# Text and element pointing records
※
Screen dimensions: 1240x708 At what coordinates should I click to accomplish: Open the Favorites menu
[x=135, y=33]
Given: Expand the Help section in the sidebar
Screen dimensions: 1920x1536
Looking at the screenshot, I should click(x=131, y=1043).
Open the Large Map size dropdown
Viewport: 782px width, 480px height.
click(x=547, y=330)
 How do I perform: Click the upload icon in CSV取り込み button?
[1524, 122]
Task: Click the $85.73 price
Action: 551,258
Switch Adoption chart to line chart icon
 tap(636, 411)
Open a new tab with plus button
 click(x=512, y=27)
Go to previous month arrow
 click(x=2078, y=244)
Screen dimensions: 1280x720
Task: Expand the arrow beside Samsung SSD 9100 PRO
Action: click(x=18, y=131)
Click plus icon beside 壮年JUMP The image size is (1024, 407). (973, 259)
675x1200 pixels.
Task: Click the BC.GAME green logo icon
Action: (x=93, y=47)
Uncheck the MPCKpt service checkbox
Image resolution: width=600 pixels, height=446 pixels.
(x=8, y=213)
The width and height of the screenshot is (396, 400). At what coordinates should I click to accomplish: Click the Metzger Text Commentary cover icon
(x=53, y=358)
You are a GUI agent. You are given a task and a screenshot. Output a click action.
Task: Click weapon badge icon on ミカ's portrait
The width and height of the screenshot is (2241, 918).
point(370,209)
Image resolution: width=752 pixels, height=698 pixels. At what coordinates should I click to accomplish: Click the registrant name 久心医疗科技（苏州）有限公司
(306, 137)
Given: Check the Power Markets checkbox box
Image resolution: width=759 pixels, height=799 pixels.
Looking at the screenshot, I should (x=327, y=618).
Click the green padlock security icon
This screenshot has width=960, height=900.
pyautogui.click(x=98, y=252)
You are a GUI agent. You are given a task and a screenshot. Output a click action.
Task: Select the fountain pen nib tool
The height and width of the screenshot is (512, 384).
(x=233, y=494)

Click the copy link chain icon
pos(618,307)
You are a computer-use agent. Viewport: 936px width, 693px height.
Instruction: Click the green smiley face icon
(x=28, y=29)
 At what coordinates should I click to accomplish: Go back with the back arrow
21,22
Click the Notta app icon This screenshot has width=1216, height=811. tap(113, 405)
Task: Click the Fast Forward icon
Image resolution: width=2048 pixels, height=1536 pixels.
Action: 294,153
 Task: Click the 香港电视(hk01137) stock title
※
# EXERCISE INSTRUCTIONS
Find every line in the data above that contains the word "plus" and copy each one.

# WRITTEN REPLY
Open a new tab with plus button
Click plus icon beside 壮年JUMP The image size is (1024, 407). (973, 259)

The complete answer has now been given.